5,2′‐Dibromo‐2,4′,5′‐trihydroxydiphenylmethanone (LM49) bound directly to heat shock protein 90 alpha family class A member 1 (Hsp90α). (A) Cellular thermal shift (CETSA) confirms the direct binding of LM49 to Hsp90α in various temperatures. (B) Quantification of Hsp90α intensity in (A).
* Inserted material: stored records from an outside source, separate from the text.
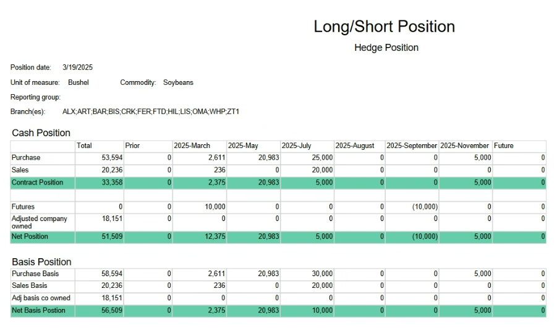Select the Purchase row label
This screenshot has height=330, width=557.
(26, 158)
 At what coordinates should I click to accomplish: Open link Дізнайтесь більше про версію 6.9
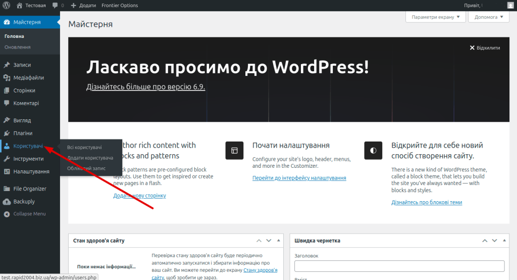click(145, 87)
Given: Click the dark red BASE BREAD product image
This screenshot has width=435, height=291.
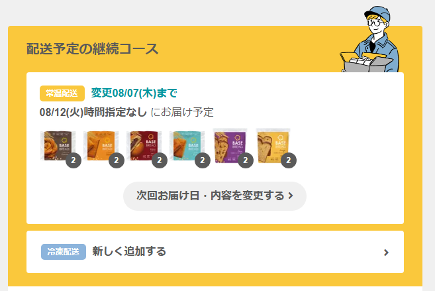Looking at the screenshot, I should coord(144,146).
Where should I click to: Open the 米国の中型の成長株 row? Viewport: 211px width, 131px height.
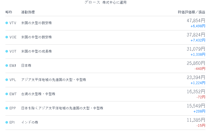(x=105, y=51)
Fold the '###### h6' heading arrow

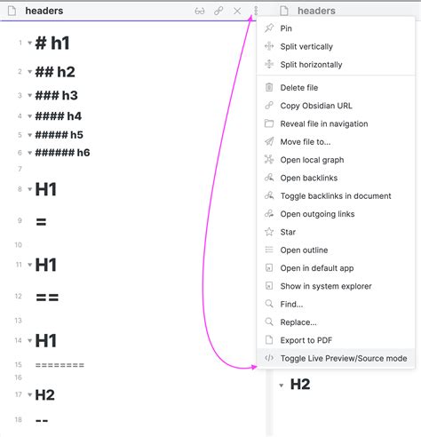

Each group was normalized as a percentage of that at 37°C. (n = 3). (C) CETSA confirms the direct binding of LM49 to Hsp90α in the presence of increasing concentrations of LM49. (D) Quantification of Hsp90α intensity in (C). *p < 0.05 versus 0 μM group (n = 3). (E) Drug affinity responsive target stability confirms the direct binding of LM49 to Hsp90α. (F) Quantification of Hsp90α intensity in (E). *p < 0.05 versus 0 μM group (n = 3). (G, H) 2d chemical structure and 3d interactive chemical structure of LM49. (I) Molecular docking binding mode and residues detail of LM49 and Hsp90α analysed with Autodock4.2. (J) Root mean square deviation (RMSD) of LM49, Hsp90α and LM49–Hsp90α complex obtained during the 100 ns MD simulation. (K) Hydrogen bond map of LM49 and Hsp90α during the 100 ns molecular dynamics simulation. (L) Energy decomposition of binding free energy of LM49–Hsp90α complex.

FIGURE 8

The mechanism of 5,2′‐Dibromo‐2,4′,5′‐trihydroxydiphenylmethanone (LM49) direct binding to heat shock protein 90 alpha family class A member 1 (Hsp90α) attenuates the high‐mobility group box 1 (HMGB1) nuclear translocation mediated renal inflammation and fibrosis. ECM, extracellular matrix; EMT, epithelial‐to‐mesenchymal transition; FA, folic acid; IL, interleukin; RAGE, receptor for advanced glycation end products; TLR, Toll‐like receptor; TNF, tumour necrosis factor; UUO, unilateral ureteral obstruction.